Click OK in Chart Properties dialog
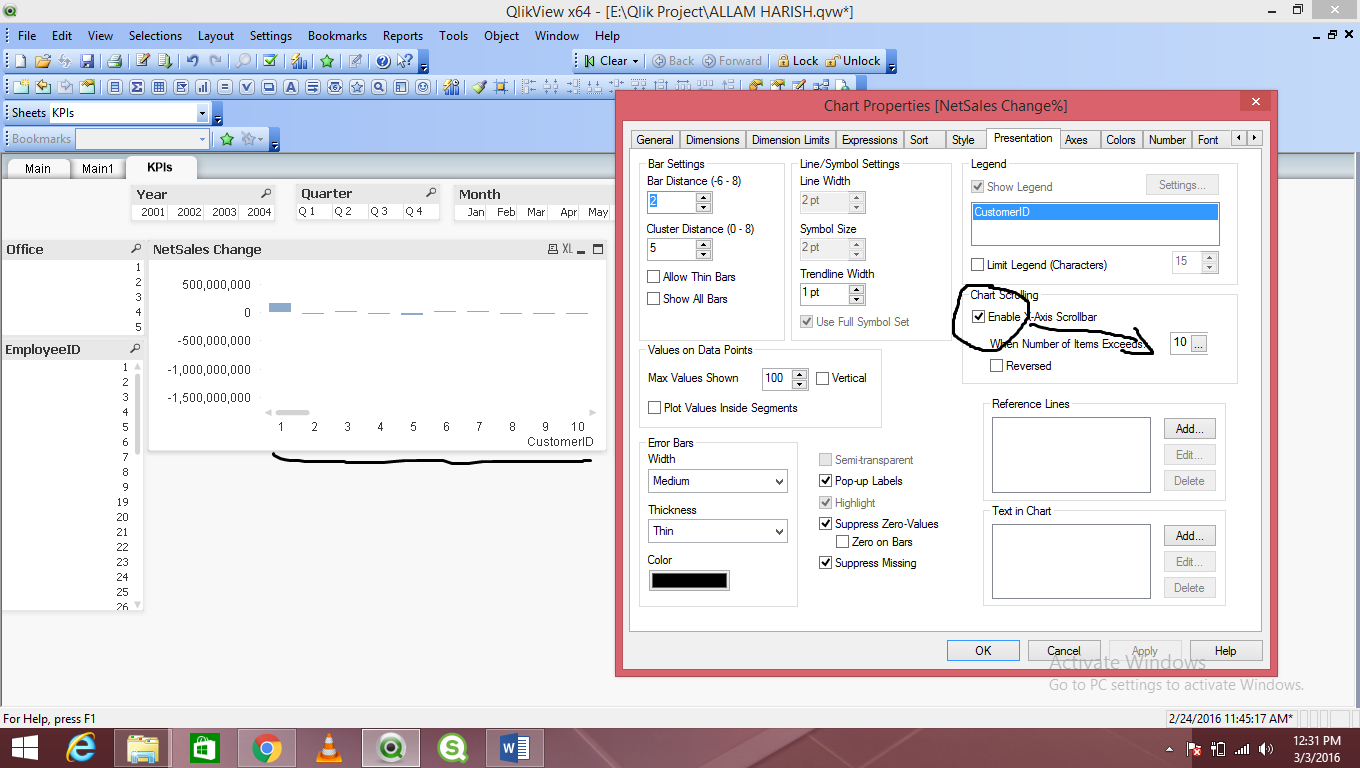 983,651
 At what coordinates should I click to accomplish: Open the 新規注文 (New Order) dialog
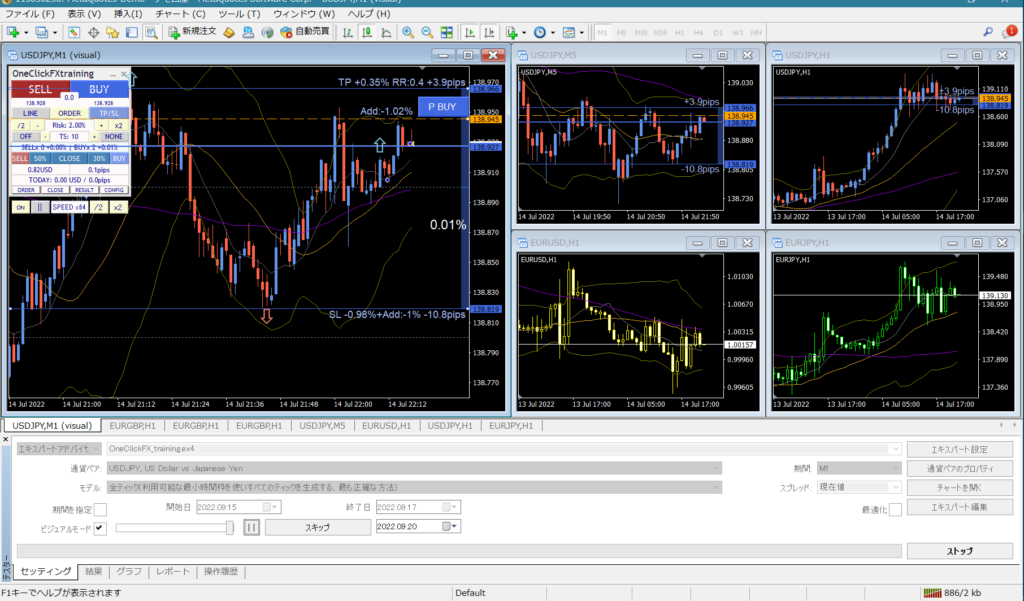point(200,32)
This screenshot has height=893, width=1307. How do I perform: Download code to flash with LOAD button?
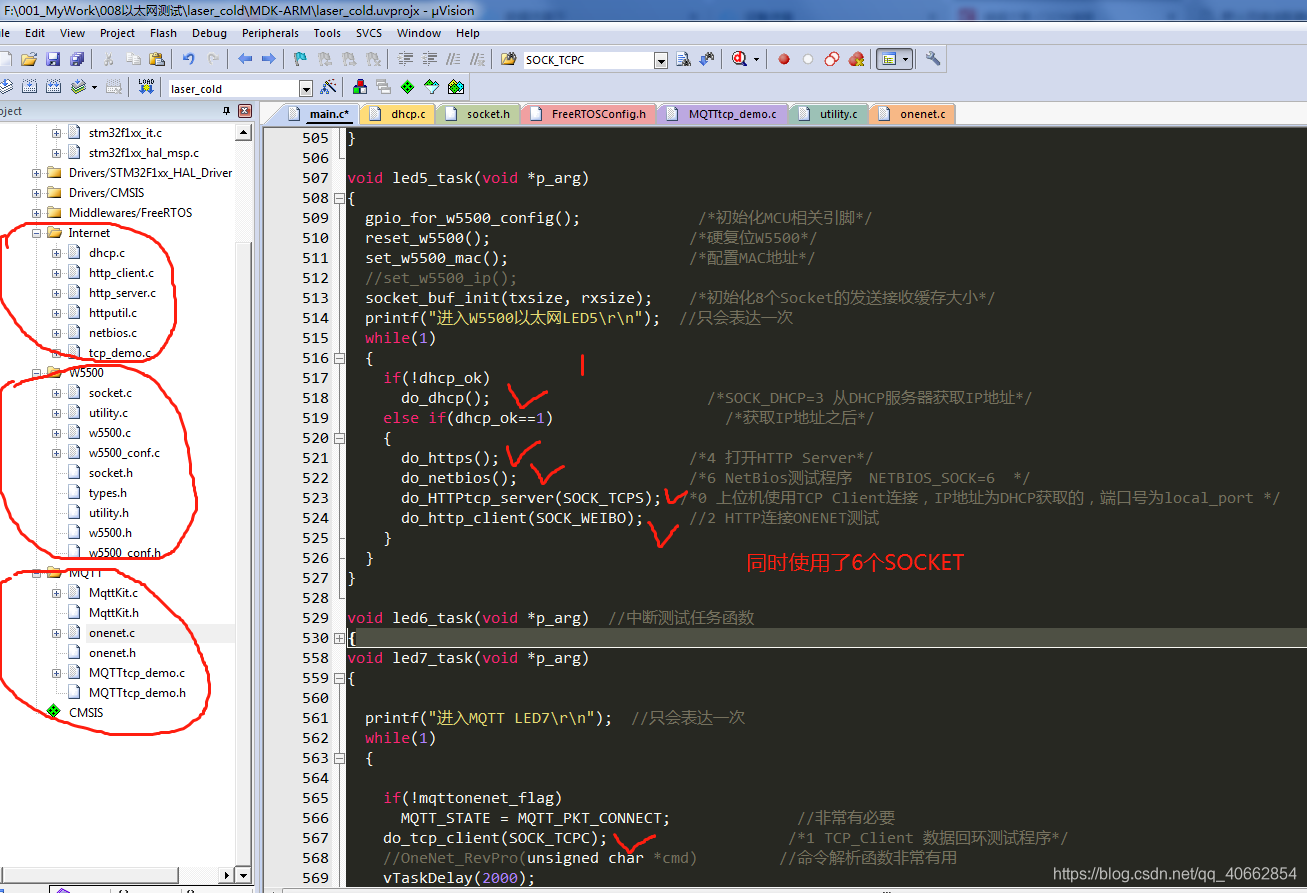click(145, 87)
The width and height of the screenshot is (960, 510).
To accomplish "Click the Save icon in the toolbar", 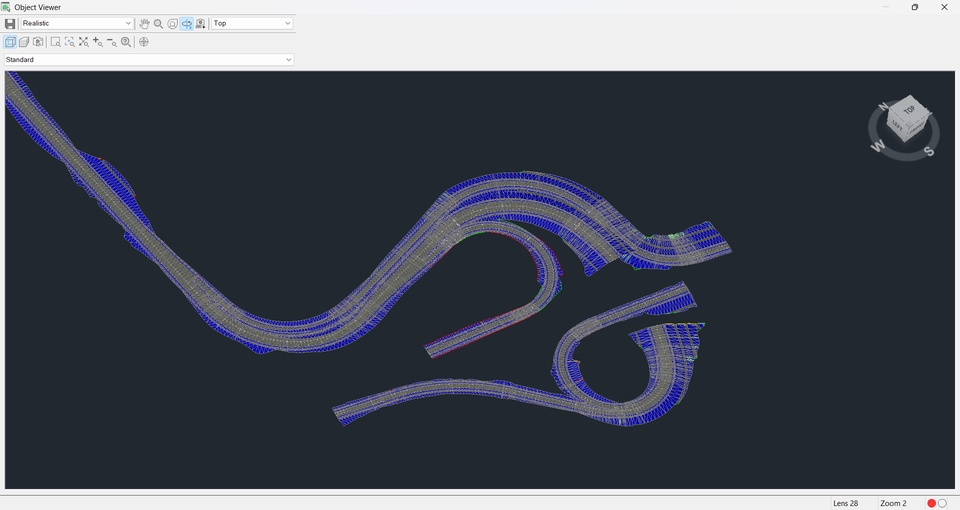I will point(10,23).
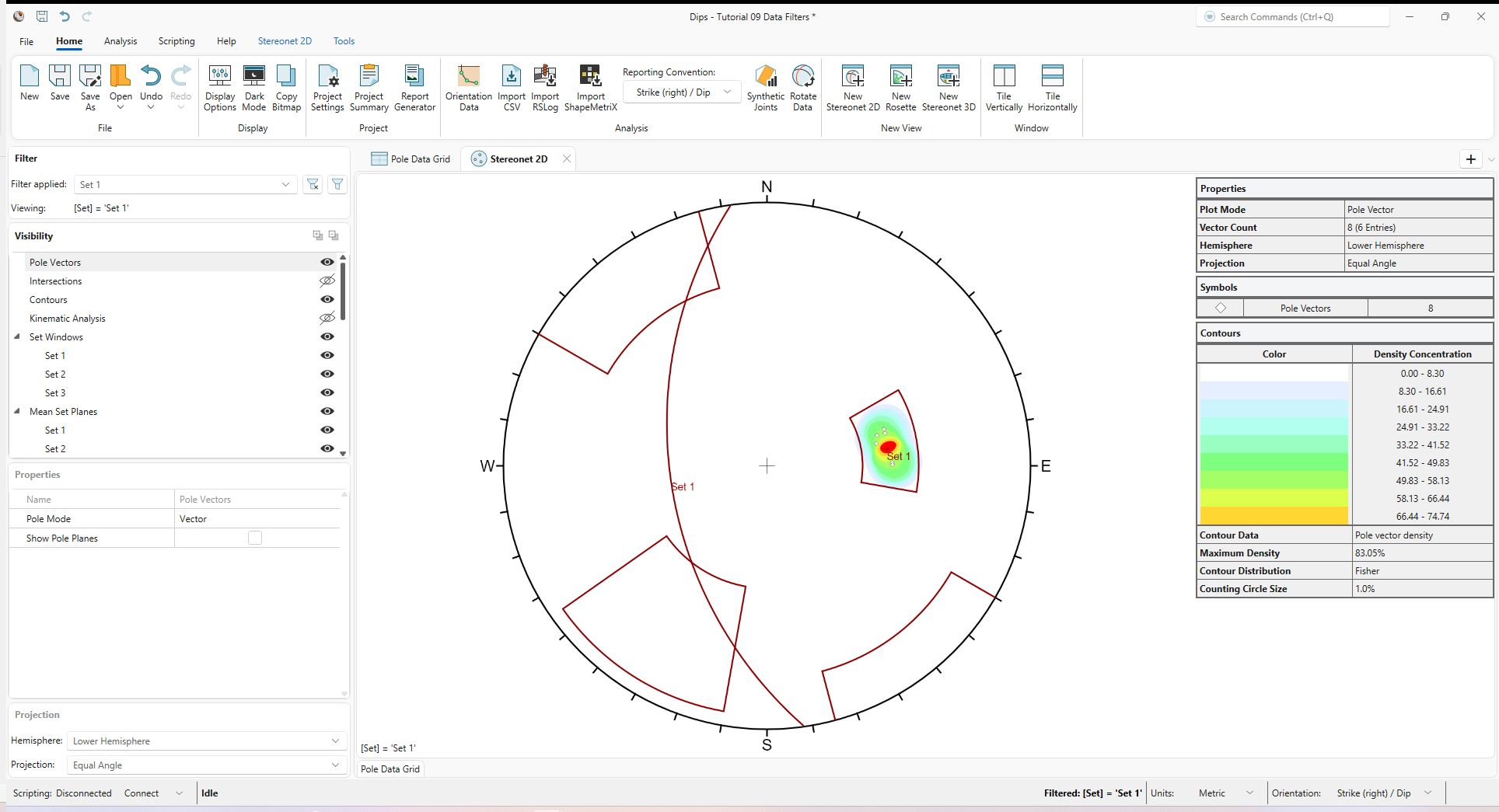Open the Filter applied dropdown

285,184
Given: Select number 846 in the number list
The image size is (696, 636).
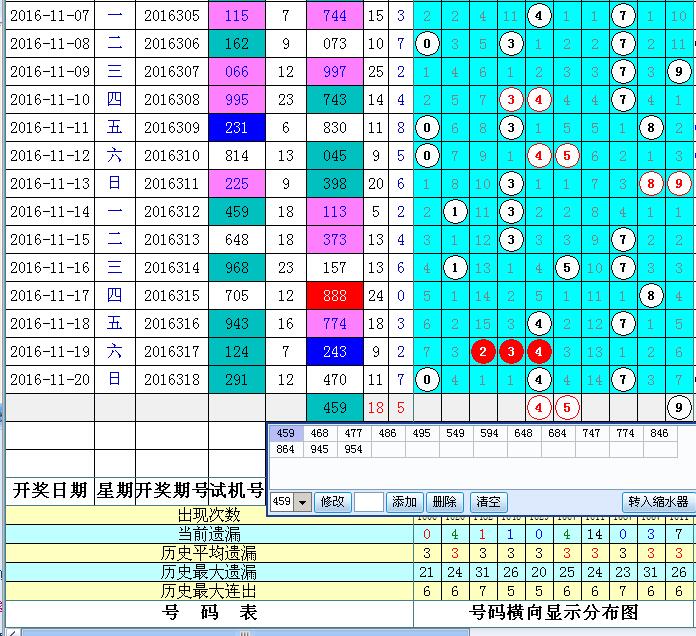Looking at the screenshot, I should [656, 434].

:::::

__Compito assegnato__
Trascrivi senza alcuna modifica le righe dei record comprese tra quella che contiene "Given: Select number 846 in the number list" e la fine dei record, estremi inclusi. Nella risposta tralascia le immagini.

__Esito del compito__
Given: Select number 846 in the number list
The image size is (696, 636).
Looking at the screenshot, I should [656, 434].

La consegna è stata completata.